Roos held something up, and Owen recognized his private satellite phone. “It kept ringing,” she said. “I found it in your backpack. I’m sorry.”

He shook his head: he wasn’t worried about her invasion of his privacy or the call or anything but getting the girl stabilized.

“A man on the line,” Roos continued. “He says he must speak to you, an emergency.”

“ This is an emergency,” Owen said, irritation making his words harsher than he had intended. He gave her a weak smile to convey this, but fully intended to trudge right past her if she insisted on not helping. His left foot squished against a blood-soaked sock, and he realized that his entire left side, from where the girl’s shoulder bumped against his chest on down, was drenched as well. He quickened his gait and began a mental checklist of the equipment, instruments, and supplies he’d need for her surgery, pausing on each item to curse its disrepair or shortage or absence. The escalating violence that had driven out MSF, along with its flow of supplies, also increased the need for both.

As he approached, Roos waved the phone. “Doctor, he was very insistent. He said to tell you…” She hesitated, looked puzzled.

Owen barreled on.

“ Agag? ” she said.

He stopped. “What?”

“Agag. I don’t know if that’s his name or-”
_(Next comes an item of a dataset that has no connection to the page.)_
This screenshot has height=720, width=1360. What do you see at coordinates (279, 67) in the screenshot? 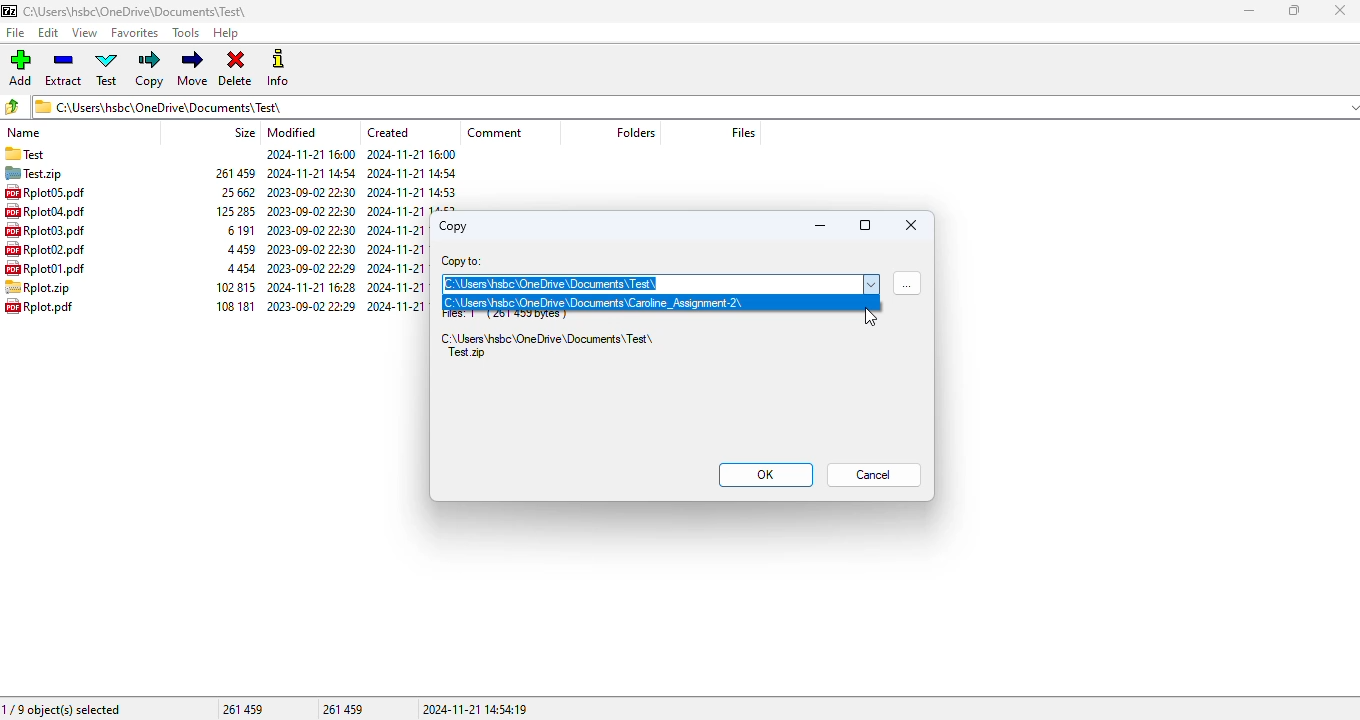
I see `info` at bounding box center [279, 67].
“Give me the phone. Put it here.” He shrugged a shoulder, then pinched the phone between it and his cheek. Still talking to her, he said, “Get the QuikClot out of my belt pack, see what you can do.” In the field, there was nothing better than QuikClot for stopping blood flow. The gauze was impregnated with kaolin, which absorbed blood and accelerated the coagulation cascade. “Got a packet of gloves in there too.”

Switching to English, he said into the phone, “Who is this?”

“Creed… You haven’t forgotten, have you?”

“How could I ever forget? Is it true-the Agag?”

“Do you think I’d say it if it weren’t?”

Even through the bad connection, Owen detected exhaustion, defeat, and fear. He glanced at Roos, packing the gauze into the girl’s wound. He dipped his arms, giving her better access, then he closed his eyes. “The Agag” meant a specific catastrophe that would make the horrors in the Democratic Republic of the Congo look like a Disney cartoon.

The man on the other end of the line said, “You told me you’d help. You said anytime. Are you still willing?”

“That depends,” Owen said. “You’ve… reconsidered?” He knew what the man was: just a man, cursed to be one forever. Several times Owen had tried to convince him to use his extraordinary lifespan and the wealth and knowledge that accompanied it for good instead of for the atrocities he’d been committing. He’d told him that when he changed his mind, Owen would help-whatever that entailed.

Creed explained his situation and why he needed Owen’s help.

“Are you all right?” Owen said.

“I took morphine for the pain. Knocked me out flat on the plane. Used to be like popping a couple aspirins, you know? I must be getting old.” He laughed, but it was cold and hard, like ice cubes dropped in an empty glass.

“Where are you now?”

“Sinai… St. Catherine’s monestary.”

Owen wasn’t surprised. He’d been tracking the Tribe for years, trying to convince all of them, not just Creed, to amend their ways. The Tribe maintained relationships with people, organizations, places around the globe, and Owen had gone to all of them-the ones he knew about-to appeal for their help in stopping the Tribe’s activities.